**Aim of the task**
Pictures stay out. Extract the lines below from the first one through the line with "This screenshot has width=640, height=480.", both included.

**Excerpted data**
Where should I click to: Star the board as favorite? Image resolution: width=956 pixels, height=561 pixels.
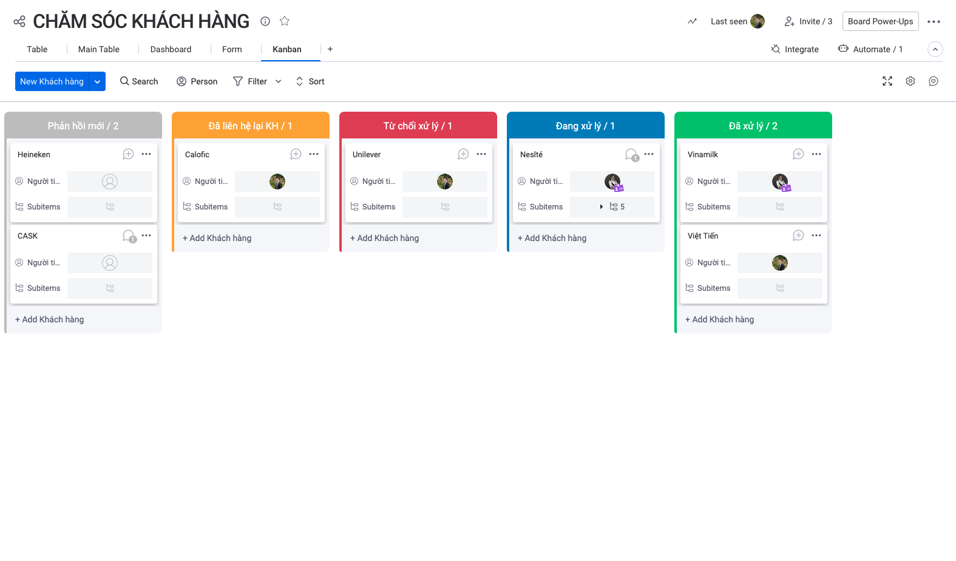285,21
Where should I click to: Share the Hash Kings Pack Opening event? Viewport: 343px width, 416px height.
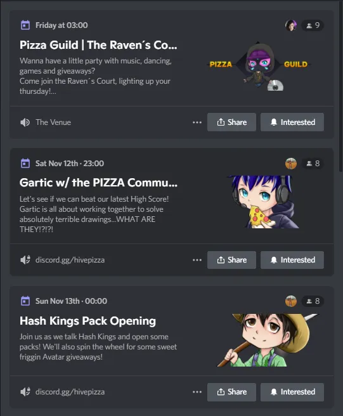[x=231, y=392]
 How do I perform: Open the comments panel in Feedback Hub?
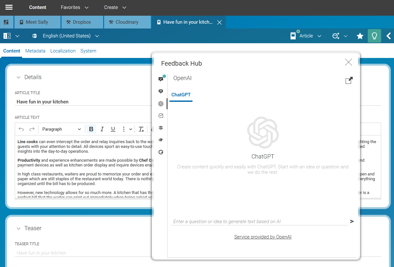pos(160,91)
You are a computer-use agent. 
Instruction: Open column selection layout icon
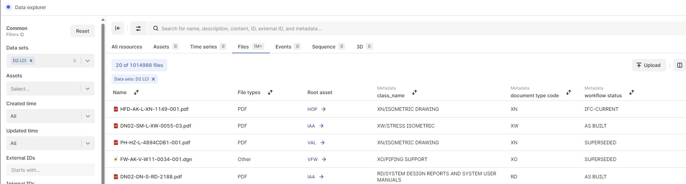coord(679,65)
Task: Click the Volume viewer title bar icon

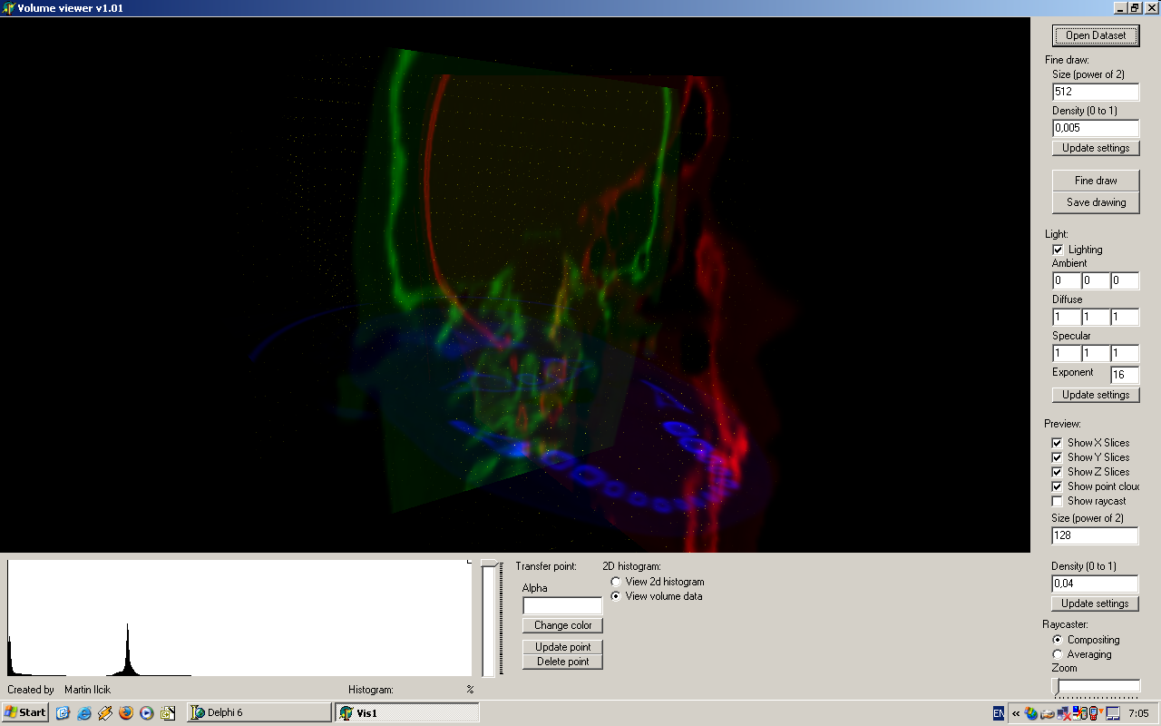Action: click(x=9, y=8)
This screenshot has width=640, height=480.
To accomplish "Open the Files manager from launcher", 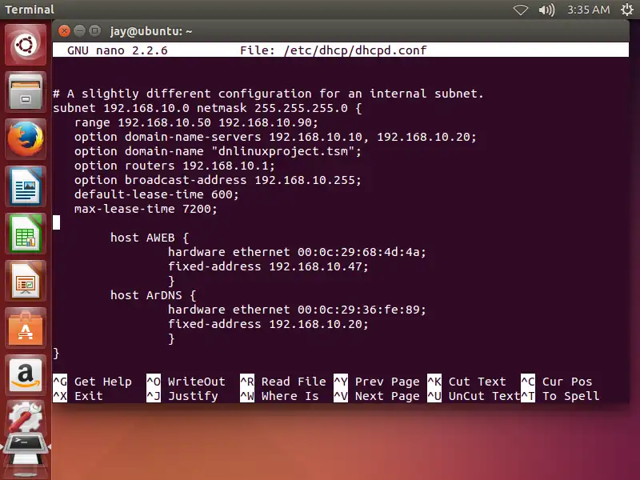I will coord(26,93).
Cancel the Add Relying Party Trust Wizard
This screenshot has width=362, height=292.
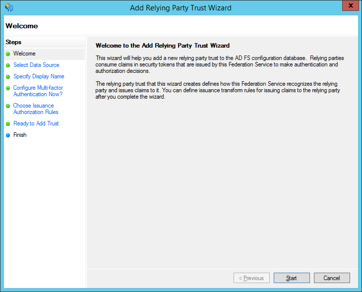[x=332, y=278]
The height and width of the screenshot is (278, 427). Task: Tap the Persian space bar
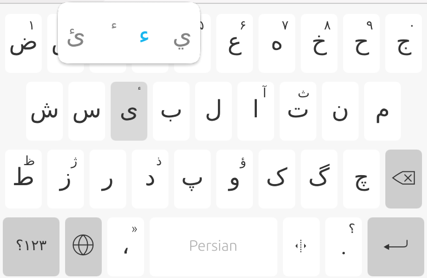[214, 247]
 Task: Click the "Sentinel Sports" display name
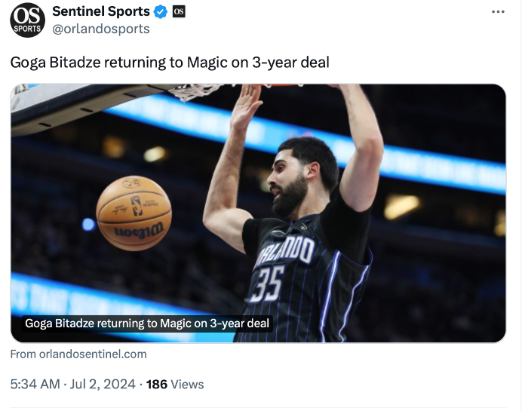click(x=101, y=11)
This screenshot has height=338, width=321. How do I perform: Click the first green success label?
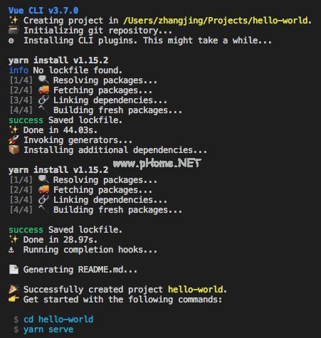tap(26, 120)

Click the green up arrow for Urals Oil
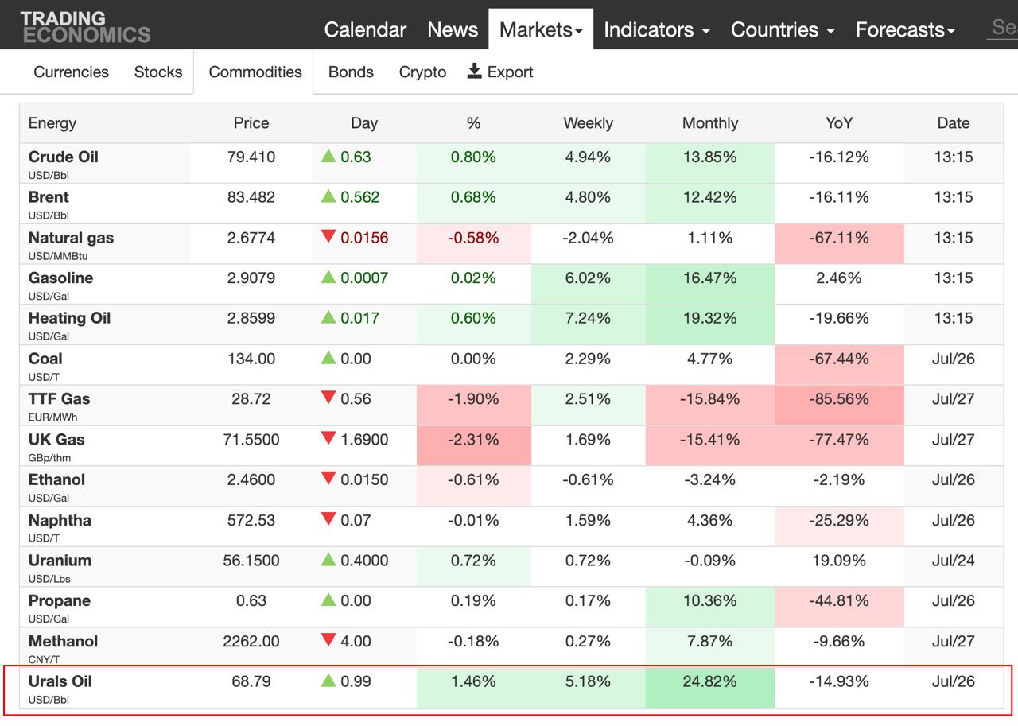328,681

**Solution to this exercise**
Where should I click to: Star the board as favorite? Image resolution: width=956 pixels, height=561 pixels.
285,21
Where should I click to: Share the Hash Kings Pack Opening event? Viewport: 343px width, 416px height.
[x=231, y=392]
 How do I perform: Open the comments panel in Feedback Hub?
pos(160,91)
You are a computer-use agent. 
Instruction: Open column selection layout icon
coord(679,65)
Task: Click the Volume viewer title bar icon

Action: click(x=9, y=8)
This screenshot has width=640, height=480.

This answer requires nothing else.